Some tips for pointing:

  • Tape a drinking straw to the reflector at the vertex of two of the slats (make sure it is firmly pressed into the corner) and look through the straw. What you see is what you are pointing at.
  • From an SSH session, you can run the following command
while true; do wl rssi; sleep 1; clear; done;

to continually test the strength of a connection in real time. You can then watch the screen while moving the reflector to find the best pointing. This will ONLY be informative if the two fabfis you are pointing are on a channel with no other fabfis.[http:://www.jouercasino.eu casino en ligne francais]

Advanced Topics

Sharing Reflectors

When many FabFis are deployed in one place, it is often possible to point reflectors in a one-to-many configuration. In other words, use one reflector on one end of a link that talks to many reflectors on the other end. This is beneficial because it means less hardware and less radio noise.

The best way to determine if a one-to-many configuration is possible is to look at the Status>OLSR page on the administration tab of the remote node's web GUI


Image:LQSample.gif


Above is a screen capture of the OLSR page for a remote node in Jalalabad. As you can see, it recognizes 4 neighbors, each with an associated LQ and NLQ number:


The Link Quality and the Neighbor Link Quality are values between 0 and 1 or, which is equivalent, between 0 and 100%. They represent the probability that a packet that our neighbor sends actually makes it to us (Link Quality) and that a packet that we send actually makes it to our neighbor (Neighbor Link Quality).

Let's now look at the probability for a successful packet round trip, i.e. the probability that we successfully send a packet to our neighbor and, on receiving it, our neighbor successfully replies with a response packet. For a successful round trip both packets must get through, the packet that we've sent and the response packet that our neighbor has sent. So, the success probability is NLQ x LQ, where NLQ is the Neighbor Link Quality of the link and LQ is its link quality. For example, if we have a NLQ of 60% and a LQ of 70%, the probability of a successful round trip is 60% x 70% = 0.6 x 0.7 = 0.42 = 42%. from [1]


The ETX number is 1 / (LQ * NLQ) and represents the expected number of transmissions required to send a single packet of data (smaller numbers are better). If your fabfi sees it's new dedicated pair reflector and an existing reflector with very similar ETX numbers (<.05 difference), and the existing reflector has a reliable path to the closest uplink, it is completely safe to use the exiting reflector as a pair to the new remote node.

In the example above, 10.102.0.5 is an existing reflector and 10.102.0.27 is the dedicated pair to fabfi28 (the node whose OLSR page is shown).
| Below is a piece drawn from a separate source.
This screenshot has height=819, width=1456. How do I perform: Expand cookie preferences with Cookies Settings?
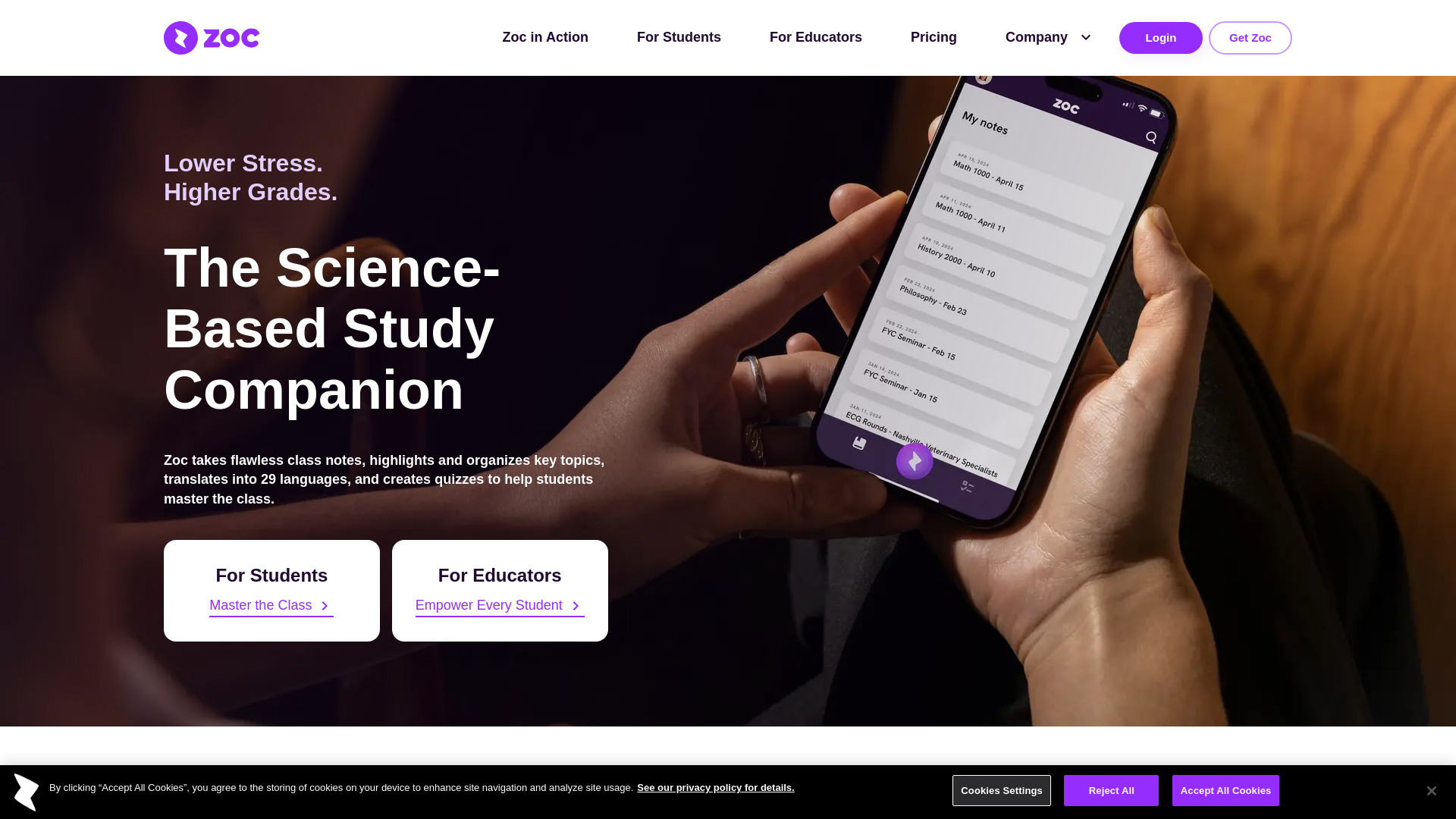click(x=1002, y=790)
Because the link quality is very similar between 5 and 27, we can conclude that 27 is not necessary.

In general, poorly pointed nodes are better at sending than receiving. In the above example we see that NLQ is lower than the LQ. We can guess, therefore, that 28 is pointed well, but 27 and 5 are not pointed precisely in the right direction. In the case of 5, imperfect pointing is to be expected because it is not set up to talk to 28, but in practice 27 is not much better than 5. As a result, 5 can be used in place of 27 and 27 can be removed.
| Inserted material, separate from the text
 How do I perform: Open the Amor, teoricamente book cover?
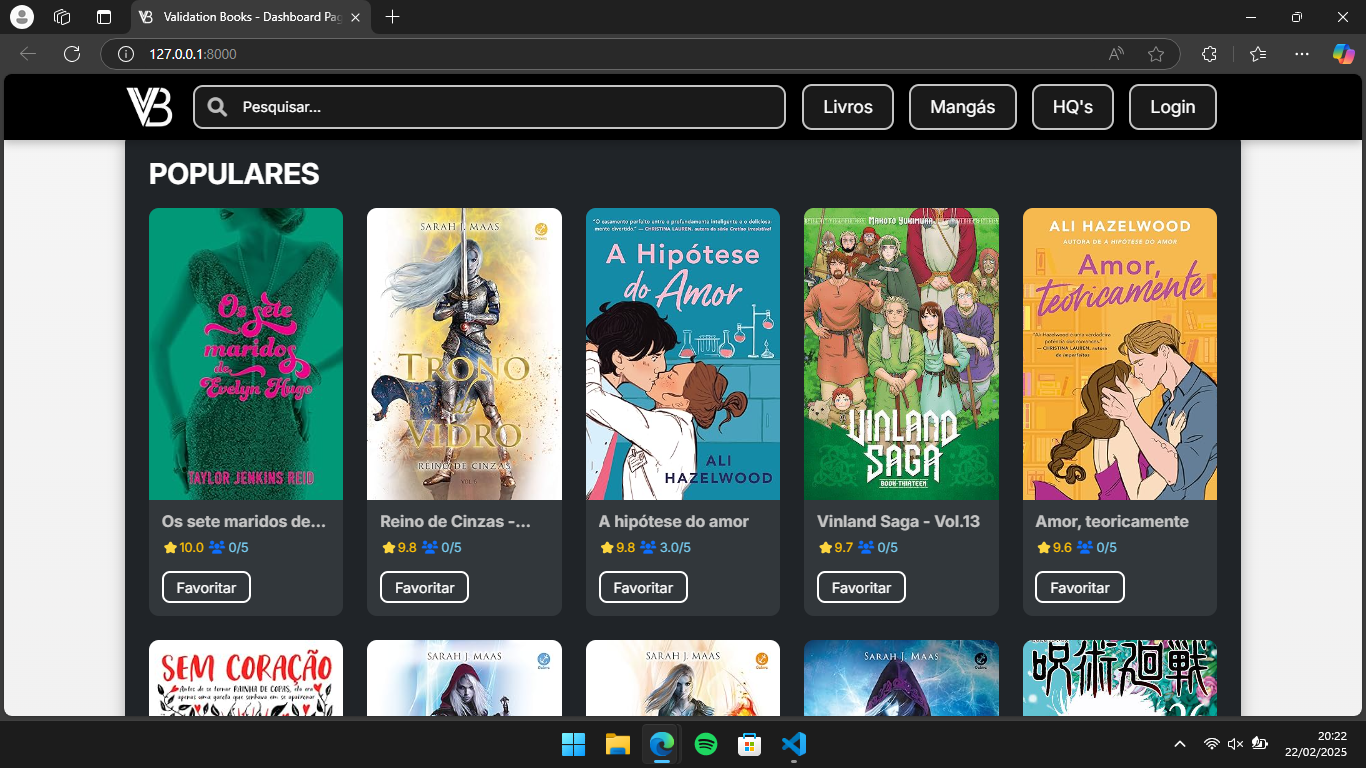click(1119, 353)
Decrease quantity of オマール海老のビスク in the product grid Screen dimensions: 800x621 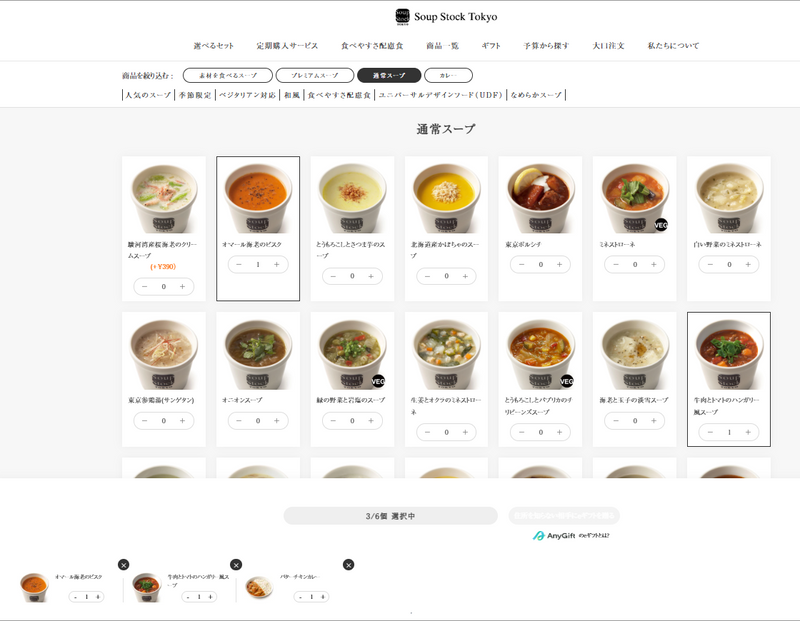coord(240,265)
  • NOTE: Only nodes on the same wireless channel (or connected by a cable) will be visible to each other as neighbors.
  • NOTE 2: There may be reasons for you LQ and NLQ numbers to decrease OTHER than pointing. it is always a good idea to check your signal strength at the command line with
iwconfig

This command will show you the signal strength of the last packet it received. for this to be informative you MUST ISOLATE the pair you are looking at on their own channel. If there are multiple devices on the same channel, you will not be able to tell which one you are hearing.